• Provided text:
-- -- --
Our net loss for the three months ended February 28, 2003 was $526,073 or $0.04
net loss per share (basic and diluted), compared to a net loss of $9,750 or
$0.00 net loss per share (basic and diluted) for the same quarter of fiscal
2002. Our net loss for the six months ended February 28, 2003 was $508,662 or
$0.04 loss per share (basic and diluted), compared to net loss of $428,856 or
$0.03 net loss per share (basic and diluted) for the same period in fiscal 2002.
The current fiscal year three and six-month net loss included net deferred
income tax expense of $473,938 and $484,500, respectively.  See "Income Tax
Expense" below for further discussion.  Without the effect of the net deferred
income tax expense, the pre-tax loss for the six months ended February 28, 2003
was $24,162 compared to a pre-tax loss of $428,856.  The decline in pre-tax loss
over the same period last year is attributable to the effects of a workforce
reduction and other cost control measures that were implemented in November 2001
and the approximate $100,000 gain on sale of the Virtual Scoring Technology to
the newly formed LLC.  See "Gain on Sale of Technology" below for additional
discussion.

Gain on Sale of Technology
- --------------------------

Upon formation of VSC Technologies, LLC during the current year first quarter we
realized a gain of approximately $155,000 upon transfer of the Virtual Scoring
Center technology to the LLC. During the three and six month periods ended
February 28, 2003, $66,277 and $99,960 of the gain was recognized as income in
the Condensed Statement of Operations, respectively.  The remaining $55,101 of
the gain was deferred and will be recognized in income periodically as the
Company fulfills its ongoing commitment to fund its 50% share of future Virtual
Scoring Center software development costs.

Income Taxes
- ------------

The income tax provision for the six months ended February 28, 2003, included a
deferred tax benefit of $17,495 and an increase in the valuation allowance for
deferred tax assets of $501,995.
-- -- --
• To do:
- A) Answer these questions from the financial results excerpt, with one answer per line marked to match:
(i) What was the net loss for the three months ended February 28, 2003?
(ii) About how large a gain was realized when the Virtual Scoring Center technology was transferred to the LLC?
(iii) By how much did the valuation allowance for deferred tax assets increase in the six months ended February 28, 2003?
- B) In the financial results excerpt, rewrite the paragraph beginning "Our net loss for the three months ended" as a short bulleted list that keeps its main figures.

• Recorded data:
-- -- --
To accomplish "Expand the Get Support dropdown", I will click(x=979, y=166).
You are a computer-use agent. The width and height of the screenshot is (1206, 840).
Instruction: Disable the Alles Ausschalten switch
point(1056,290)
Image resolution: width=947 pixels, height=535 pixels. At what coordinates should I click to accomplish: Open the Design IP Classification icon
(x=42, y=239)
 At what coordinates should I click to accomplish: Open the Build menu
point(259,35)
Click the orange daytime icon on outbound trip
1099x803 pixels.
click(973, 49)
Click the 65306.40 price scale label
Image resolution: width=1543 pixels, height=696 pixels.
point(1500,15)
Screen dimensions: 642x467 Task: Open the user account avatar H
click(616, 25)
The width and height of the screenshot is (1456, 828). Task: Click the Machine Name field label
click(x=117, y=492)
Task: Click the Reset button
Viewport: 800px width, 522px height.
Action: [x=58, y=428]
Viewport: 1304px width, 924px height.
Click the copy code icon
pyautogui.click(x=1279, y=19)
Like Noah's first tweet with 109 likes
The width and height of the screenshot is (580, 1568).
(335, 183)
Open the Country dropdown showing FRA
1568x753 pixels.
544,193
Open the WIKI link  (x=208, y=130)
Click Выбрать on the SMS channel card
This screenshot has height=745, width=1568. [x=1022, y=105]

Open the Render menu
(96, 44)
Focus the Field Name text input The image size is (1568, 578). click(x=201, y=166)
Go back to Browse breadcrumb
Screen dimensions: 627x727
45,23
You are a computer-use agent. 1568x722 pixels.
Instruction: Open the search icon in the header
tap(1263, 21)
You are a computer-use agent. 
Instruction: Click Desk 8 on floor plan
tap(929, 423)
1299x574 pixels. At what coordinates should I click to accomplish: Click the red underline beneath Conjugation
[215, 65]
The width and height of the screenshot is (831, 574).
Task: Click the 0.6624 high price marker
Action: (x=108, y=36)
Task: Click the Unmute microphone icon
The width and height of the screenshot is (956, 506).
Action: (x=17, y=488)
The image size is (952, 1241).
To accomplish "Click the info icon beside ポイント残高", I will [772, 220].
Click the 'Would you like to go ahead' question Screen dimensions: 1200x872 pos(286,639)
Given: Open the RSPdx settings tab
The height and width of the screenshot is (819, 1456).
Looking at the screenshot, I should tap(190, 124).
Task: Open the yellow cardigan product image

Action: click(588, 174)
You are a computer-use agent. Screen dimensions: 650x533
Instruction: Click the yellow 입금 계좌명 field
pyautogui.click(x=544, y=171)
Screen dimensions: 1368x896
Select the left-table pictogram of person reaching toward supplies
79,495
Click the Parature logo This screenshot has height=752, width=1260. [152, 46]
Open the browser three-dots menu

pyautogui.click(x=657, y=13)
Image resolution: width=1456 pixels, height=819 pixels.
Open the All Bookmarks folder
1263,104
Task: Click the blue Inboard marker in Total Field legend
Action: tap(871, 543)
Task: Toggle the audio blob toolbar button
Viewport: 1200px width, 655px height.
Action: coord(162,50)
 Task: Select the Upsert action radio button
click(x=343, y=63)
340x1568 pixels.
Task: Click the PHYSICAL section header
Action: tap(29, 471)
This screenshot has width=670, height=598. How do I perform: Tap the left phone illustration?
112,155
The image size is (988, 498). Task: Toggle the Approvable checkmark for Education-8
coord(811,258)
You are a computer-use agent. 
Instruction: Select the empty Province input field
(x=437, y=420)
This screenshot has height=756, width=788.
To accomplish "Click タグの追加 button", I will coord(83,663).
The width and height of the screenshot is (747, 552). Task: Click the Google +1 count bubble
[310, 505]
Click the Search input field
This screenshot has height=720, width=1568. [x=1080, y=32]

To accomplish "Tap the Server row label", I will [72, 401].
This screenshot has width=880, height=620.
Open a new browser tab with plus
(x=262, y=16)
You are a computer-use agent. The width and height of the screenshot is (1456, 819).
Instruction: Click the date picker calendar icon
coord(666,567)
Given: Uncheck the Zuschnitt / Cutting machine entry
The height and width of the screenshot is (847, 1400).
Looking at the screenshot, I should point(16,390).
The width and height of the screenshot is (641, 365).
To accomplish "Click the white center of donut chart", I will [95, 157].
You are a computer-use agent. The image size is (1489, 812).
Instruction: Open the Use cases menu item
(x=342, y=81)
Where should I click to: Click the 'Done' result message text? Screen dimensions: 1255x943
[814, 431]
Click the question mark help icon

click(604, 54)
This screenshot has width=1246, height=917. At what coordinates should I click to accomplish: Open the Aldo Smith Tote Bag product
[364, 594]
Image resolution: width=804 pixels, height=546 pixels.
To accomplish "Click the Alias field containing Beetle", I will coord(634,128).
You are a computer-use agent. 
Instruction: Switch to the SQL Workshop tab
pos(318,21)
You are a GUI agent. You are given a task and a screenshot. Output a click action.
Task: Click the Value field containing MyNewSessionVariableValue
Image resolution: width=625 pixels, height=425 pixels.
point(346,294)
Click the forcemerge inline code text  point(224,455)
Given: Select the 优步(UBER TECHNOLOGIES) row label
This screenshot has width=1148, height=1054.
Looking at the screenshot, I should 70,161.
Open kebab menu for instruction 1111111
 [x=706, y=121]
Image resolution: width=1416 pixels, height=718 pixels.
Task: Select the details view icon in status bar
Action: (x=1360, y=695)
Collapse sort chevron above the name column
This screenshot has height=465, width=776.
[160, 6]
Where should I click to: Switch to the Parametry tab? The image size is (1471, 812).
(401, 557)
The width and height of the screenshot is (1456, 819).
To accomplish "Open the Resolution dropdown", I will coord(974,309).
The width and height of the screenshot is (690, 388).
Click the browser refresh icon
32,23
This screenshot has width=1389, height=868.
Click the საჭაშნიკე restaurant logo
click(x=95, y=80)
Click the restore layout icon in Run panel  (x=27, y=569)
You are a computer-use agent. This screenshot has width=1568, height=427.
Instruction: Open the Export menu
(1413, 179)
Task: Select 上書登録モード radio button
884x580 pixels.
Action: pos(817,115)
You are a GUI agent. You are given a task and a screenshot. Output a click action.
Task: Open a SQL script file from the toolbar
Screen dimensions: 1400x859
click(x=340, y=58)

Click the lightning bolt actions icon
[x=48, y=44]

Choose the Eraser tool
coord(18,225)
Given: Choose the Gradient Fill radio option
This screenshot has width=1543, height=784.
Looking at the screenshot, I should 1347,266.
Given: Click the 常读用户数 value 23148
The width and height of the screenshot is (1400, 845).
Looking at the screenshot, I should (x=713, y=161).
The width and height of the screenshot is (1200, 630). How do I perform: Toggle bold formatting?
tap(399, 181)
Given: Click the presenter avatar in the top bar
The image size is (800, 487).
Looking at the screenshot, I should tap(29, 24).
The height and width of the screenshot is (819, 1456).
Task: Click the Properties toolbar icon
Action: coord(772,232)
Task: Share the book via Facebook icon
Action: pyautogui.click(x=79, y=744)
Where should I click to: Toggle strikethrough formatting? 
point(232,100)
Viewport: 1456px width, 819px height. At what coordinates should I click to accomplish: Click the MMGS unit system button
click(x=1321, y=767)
-- -- --
• Solutions to the tasks:
- A)
(i) $526,073, or $0.04 per share (basic and diluted)
(ii) Approximately $155,000
(iii) $501,995

- B)
- Three months ended February 28, 2003: net loss of $526,073 ($0.04 per share, basic and diluted), compared with $9,750 ($0.00 per share) in the same quarter of fiscal 2002.
- Six months ended February 28, 2003: net loss of $508,662 ($0.04 per share), compared with $428,856 ($0.03 per share) in the same period of fiscal 2002.
- The current-year net losses include net deferred income tax expense of $473,938 (three months) and $484,500 (six months).
- Without that expense, the six-month pre-tax loss was $24,162, compared with $428,856 a year earlier.
- The lower pre-tax loss reflects a workforce reduction and other cost controls implemented in November 2001, plus a gain of about $100,000 on the sale of the Virtual Scoring Technology to the newly formed LLC.